According to Gisbert, H pylori is usually acquired in early childhood, but the cancer it can cause typically appears decades later, often after the age of 50 or 60 years.
'Chronic H pylori infection gradually damages the stomach lining,' he explained. 'It starts with superficial gastritis, progresses to atrophic gastritis, then intestinal metaplasia, and finally dysplasia the last stage before cancer. If we treat the infection early, before these changes occur, we can prevent gastric cancer.'
Despite this risk, the incidence of gastric cancer in Spain remains relatively low, under 10 cases per 100,000 people per year. For this reason, screening asymptomatic people for H pylori is not considered necessary nationwide.

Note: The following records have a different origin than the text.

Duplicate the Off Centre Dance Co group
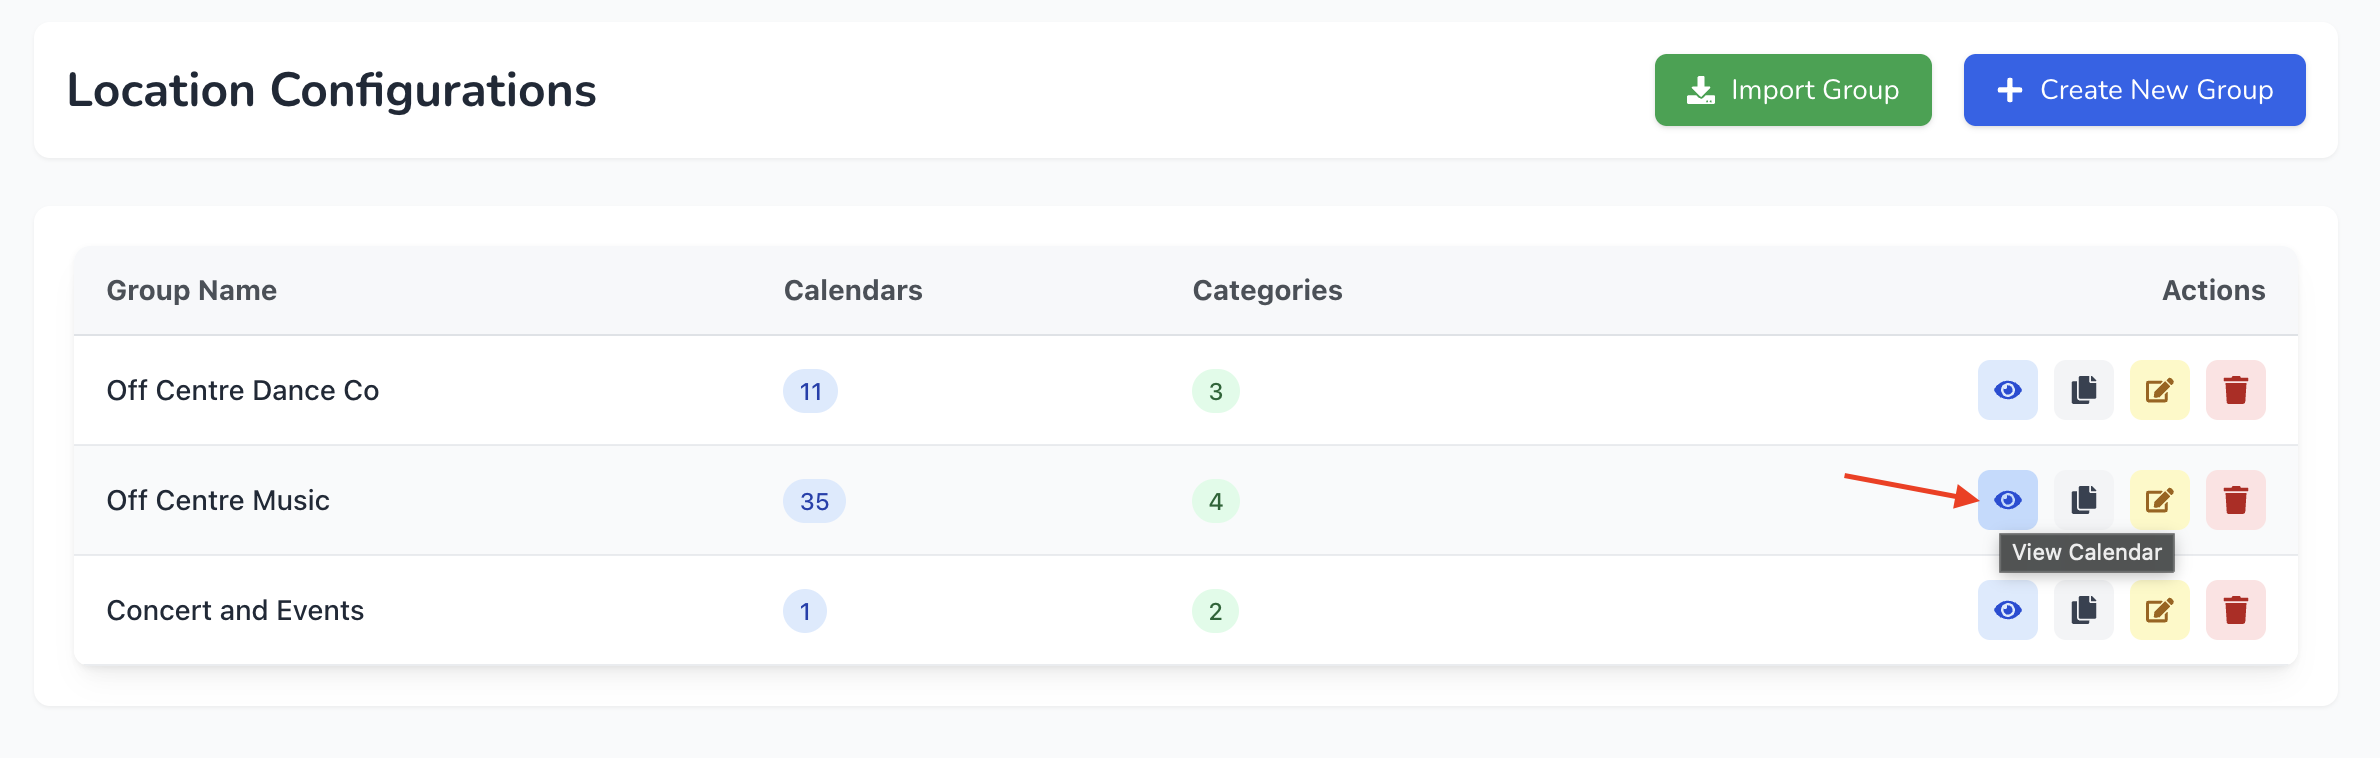The image size is (2380, 758). (2083, 390)
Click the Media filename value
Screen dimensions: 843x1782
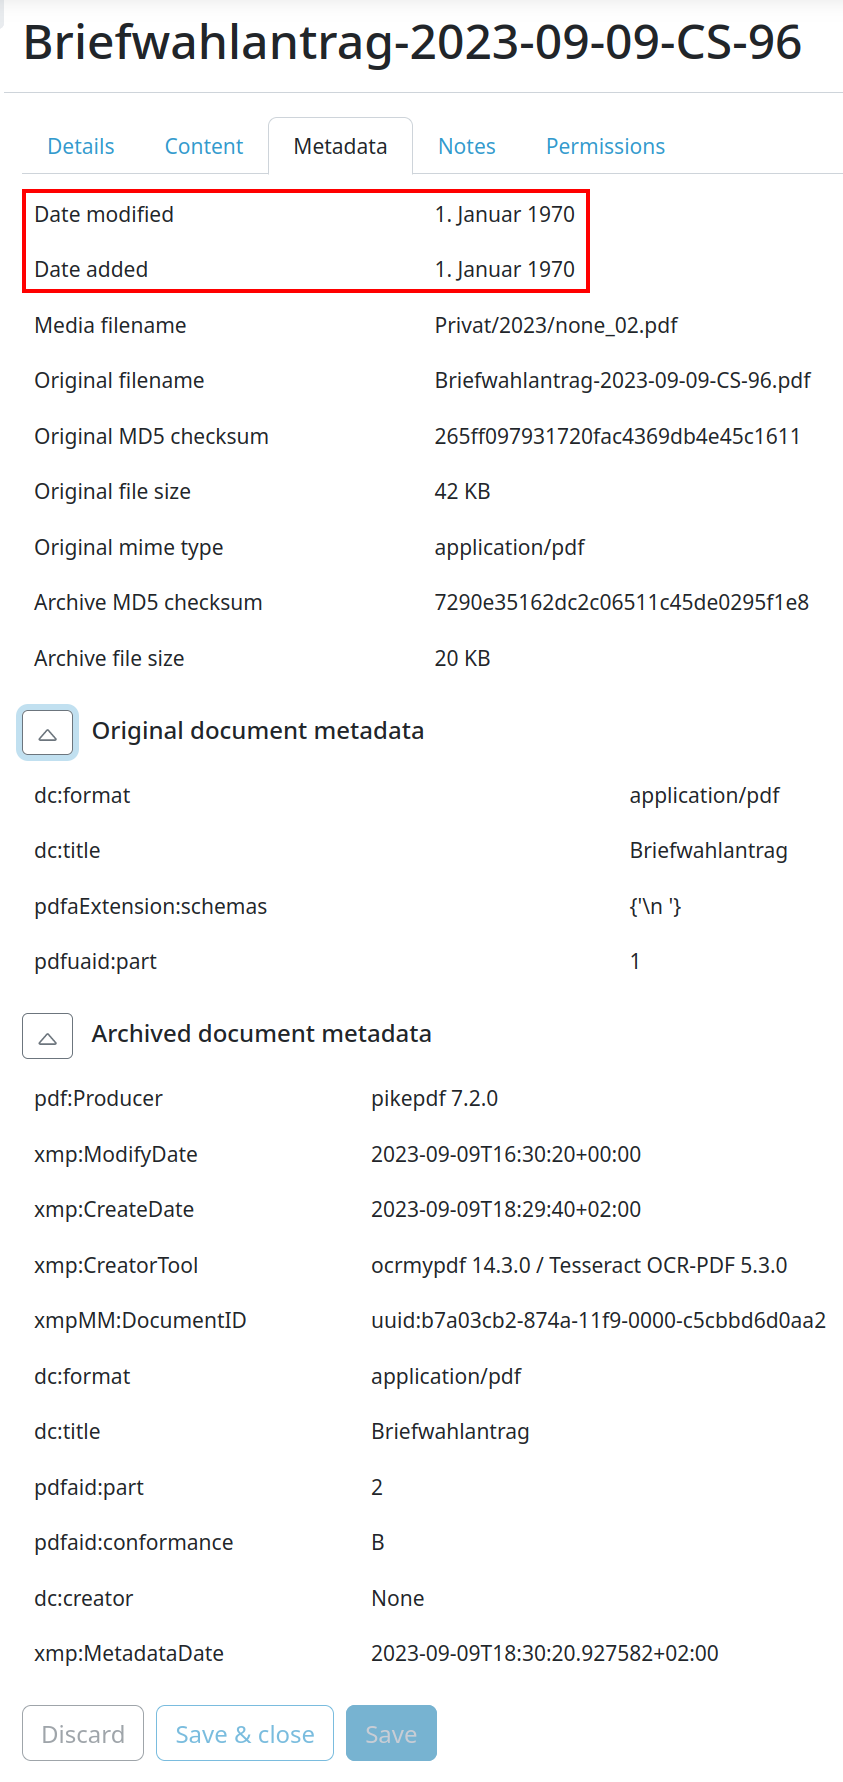556,324
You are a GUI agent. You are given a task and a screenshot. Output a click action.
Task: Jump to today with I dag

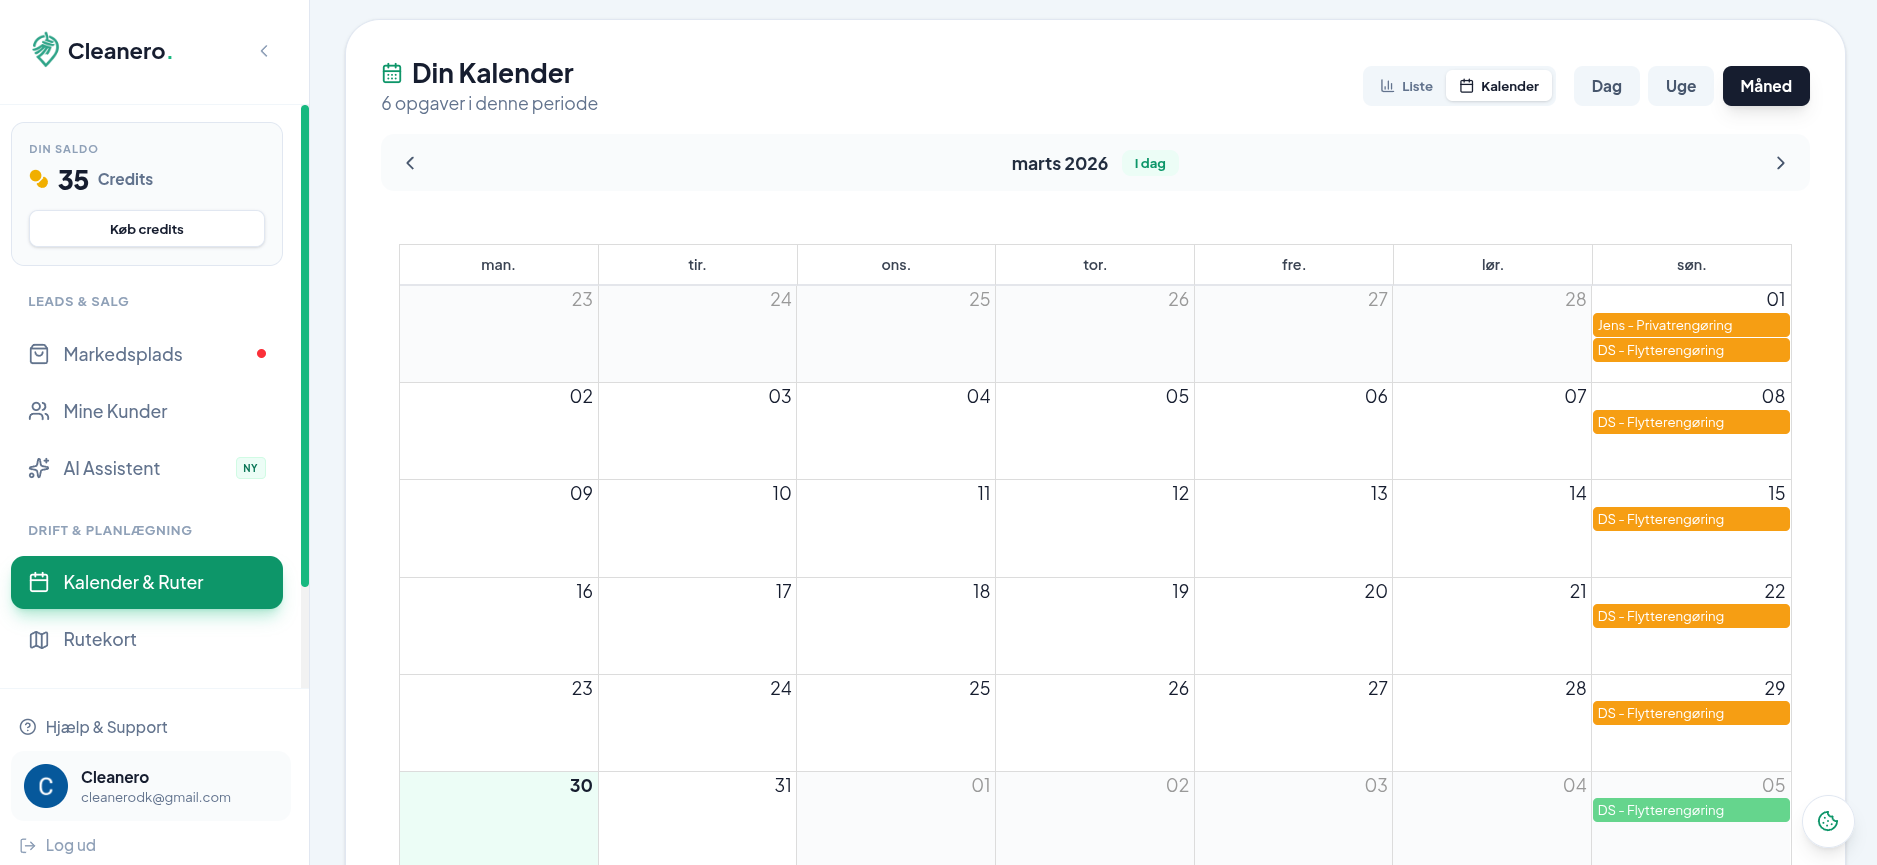point(1149,163)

'In countries with higher gastric cancer rates, H pylori screening would be cost-effective,' Gisbert said. 'But in Spain, it's not clearly justified.'
Practice Gaps
Gisbert is also a researcher at the Biomedical Research Network Centre for Liver and Digestive Diseases. He also serves as principal investigator of the European H pylori Registry, a multinational initiative tracking real-world management of the infection. He recently led a study assessing how Spanish gastroenterologists outside the registry manage H pylori infections.
The results, published in Helicobacter , revealed the following gaps in clinical practice: '17% of specialists did not test for H pylori in patients with gastrointestinal bleeding from peptic ulcers, and 35% did not start treatment at the time of diagnosis in these cases. Only 25% were aware of local clarithromycin resistance rates, and only 37% regularly assessed the effectiveness of eradication treatments. Additionally, 74% of the specialists did not confirm penicillin allergy before prescribing the treatment. Moreover, 32% did not investigate first-degree relatives of patients with gastric cancer,' summarized Gisbert.
Conclusion
'Given that gastric cancer is largely preventable, more active intervention and control programs should be implemented in these high-resource East Asian countries. This indicates that, as in human papillomavirus vaccine programs for cervical cancer prevention or hepatitis B vaccine programs to reduce the risk of liver cancer, an H pylori vaccine would greatly advance the fight against gastric cancer, given that vaccination is one of the most context-responsive prevention strategies and is highly adaptable, especially in low- and middle-income settings where we expect to see a high number of H pylori -attributable gastric cancer cases,' the authors concluded.
Gisbert reported having no conflicts of interest.